Hier is het heel rustig. Ik ben hier ‘in mijn uppie’ en bekijk het interieur
van drogisterij Christiaanse (Leiden, tot ongeveer 1960) en lees dat ze binnen
en buitenlandsche geneeskrachtige
kruiden met -sch verkopen. Dat –sch is blijkbaar nog gewoon, maar
geneeskrachtig is expliciet cursief gedrukt. Op de toonbank zie ik Diacon rust en kalmeringstabletten. En
ook vermageringstabletten om zonder gevaar af te vallen! Dus toen al, midden
vorige eeuw, brachten gestreste volwassenen elkaar het hoofd op hol. Nota bene in
mijn jeugd en ik heb er nooit iets van gemerkt. Waren mijn ouders zo verstandig
of ik zo onnozel, vraag ik mij nu af.
Aan de rechterwand staat een heuse Berini brommer. Terwijl
ik die sta te bekijken komt er een echtpaar binnen. Hij loopt, of beter gezegd
hij duwt een rollator. Hé, die brommer,
zegt hij tegen zijn vrouw. Ik zeg: dat is
een Berini. (Of je nou met een groep loopt of alleen bent, je blijft een
rondleider, nietwaar?) Hij is een en al belangstelling, heeft tot zijn 25e
in fietsen en brommers gezeten, zo blijkt. Nu is hij 85! Dus zestig jaar geleden moet hij
onze ouders de eerste generatie brommers hebben verkocht. En dat blijkt ook wel want hij zegt: Ik verkocht Berini’s met een eitje onder het
stuur, dit hier is een later type! We
hebben ook nog Lohman verkocht, die kwam uit Duitsland. Die moest je aantrekken
met zo’n riem, hij liep op diesel en als je wind tegen had moest je meetrappen.

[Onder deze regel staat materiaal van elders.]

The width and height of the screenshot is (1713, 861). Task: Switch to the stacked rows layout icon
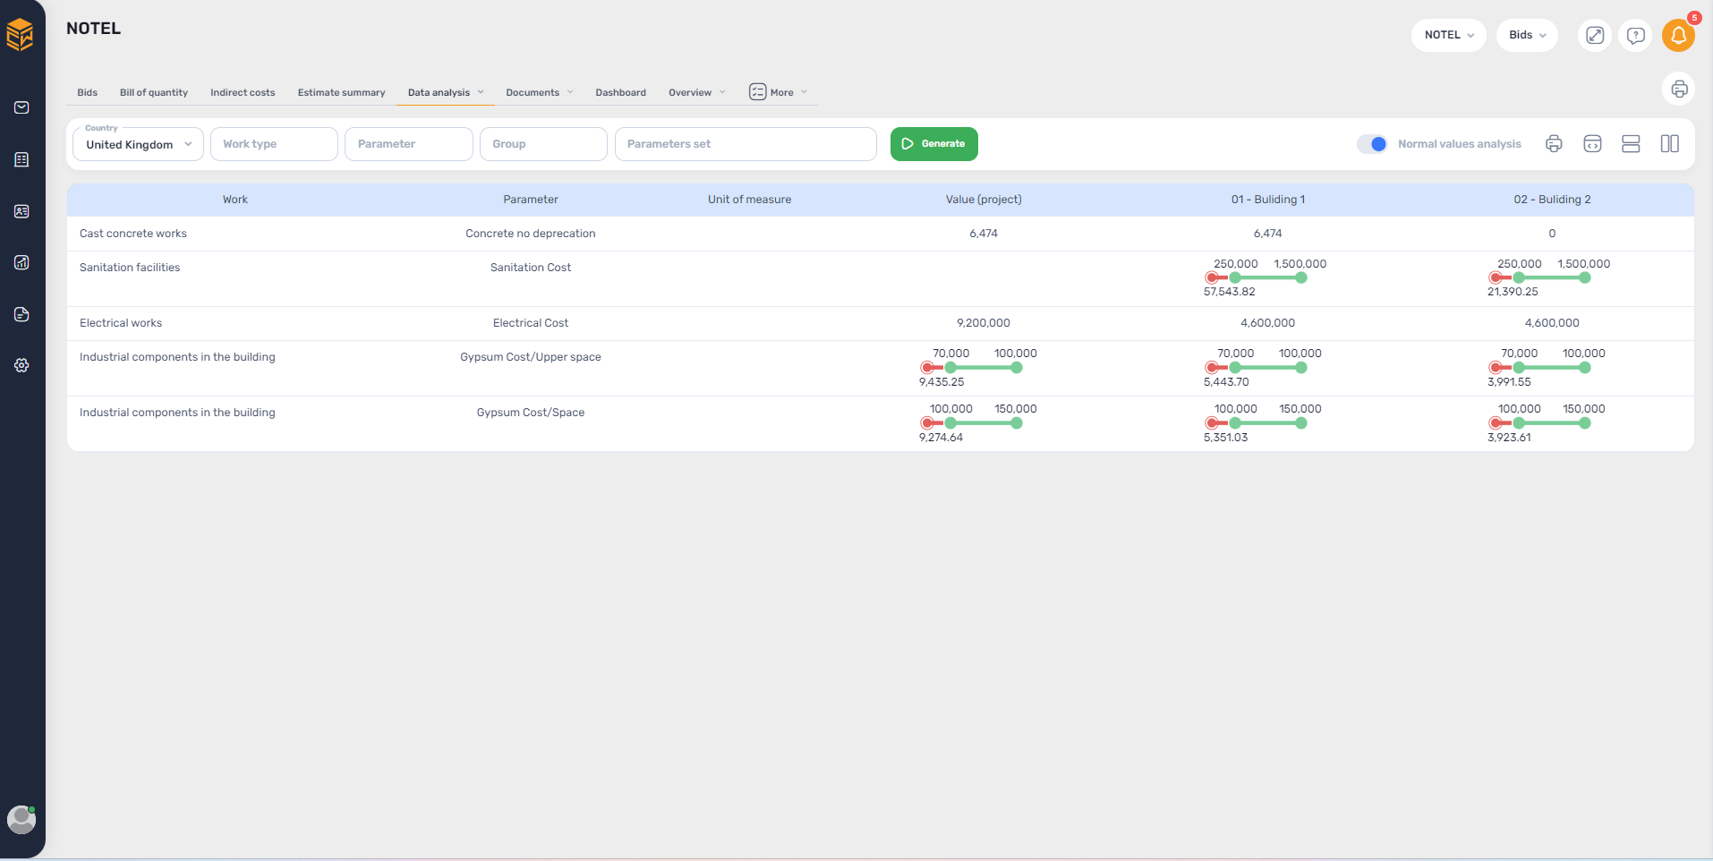(x=1631, y=144)
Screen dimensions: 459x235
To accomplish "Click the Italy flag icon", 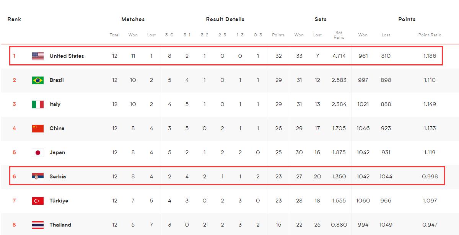I will click(37, 104).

Hij koste een scheet en drie dubbeltjes. Het is nooit wat geworden, er werd niet
genoeg aan verdiend. Dan hummelt hij verder met zijn rollator. Ik had nog
wel willen doorpraten, dan had ik hem verteld van de Rolemo van mijn vader en de solex van mijn zus, maar hij moest
achter zijn vrouw aan.
Ik bekijk de metershoge foto’s die hier hangen van bekende
Arhemse winkelstraten eens goed. Op het Land van de Markt (1963) lopen alle
mannen zonder uitzondering in colbert, wit overhemd en met een stropdas. Heel wat collega
rondleiders en andere pensionado’s in het museum hebben er toen zo bijgelopen
als ze de stad in gingen, naar de markt of ter kerke gingen, bedenk ik. Niets
wijst nog op de bezetting van het Maagdenhuis en de revolte in Parijs enkele
jaren later. Maar pas op : niet voor
niks verkocht Christiaanse al kalmeringstabletten en riep de toenmalige paus
een wereldconcilie bijeen: onderhuids gistte het al in die tijd.
De foto van de Grote Oord
(1980) is een wereld van verschil: alle mannen informeel gekleed in een los
overhemd, knoopje los, je ziet niet één stropdas. Tussen beide foto’s liggen de
bezetting van het Maagdenhuis, het optreden van de kabouters (Het Lievertje !), de revolte van Parijs
en ook mijn eigen onvergetelijke studententijd. Wat was het boeiend en roerig,
en wat lijkt de Grote Oord dan in
1980 weer rustig.
Maar niet alles is weer als vanouds. Het colbertje en de
stropdas zijn niet meer teruggekomen, we zijn ons informeel blijven kleden. Zelfs de meneer van de Berini van zo even, met zijn rollator: hij droeg onder zijn jas
een trui, en daaronder geen stropdas, zeker weten!
En de blinde
sigarenwinkelier Dick Fries uit Aalten, wiens winkelinterieur hier een plaats
heeft gekregen, zou hij het colbertje en de stropdas ook terzijde gelegd
hebben? We zullen het niet weten, zijn dochter vertelt er niet over in en overigens
bijzonder boeiend geluidsfragment. Wel vertelt ze dat hij alles uit zijn hoofd
deed en dat hij ‘zo verschrikkelijk goed’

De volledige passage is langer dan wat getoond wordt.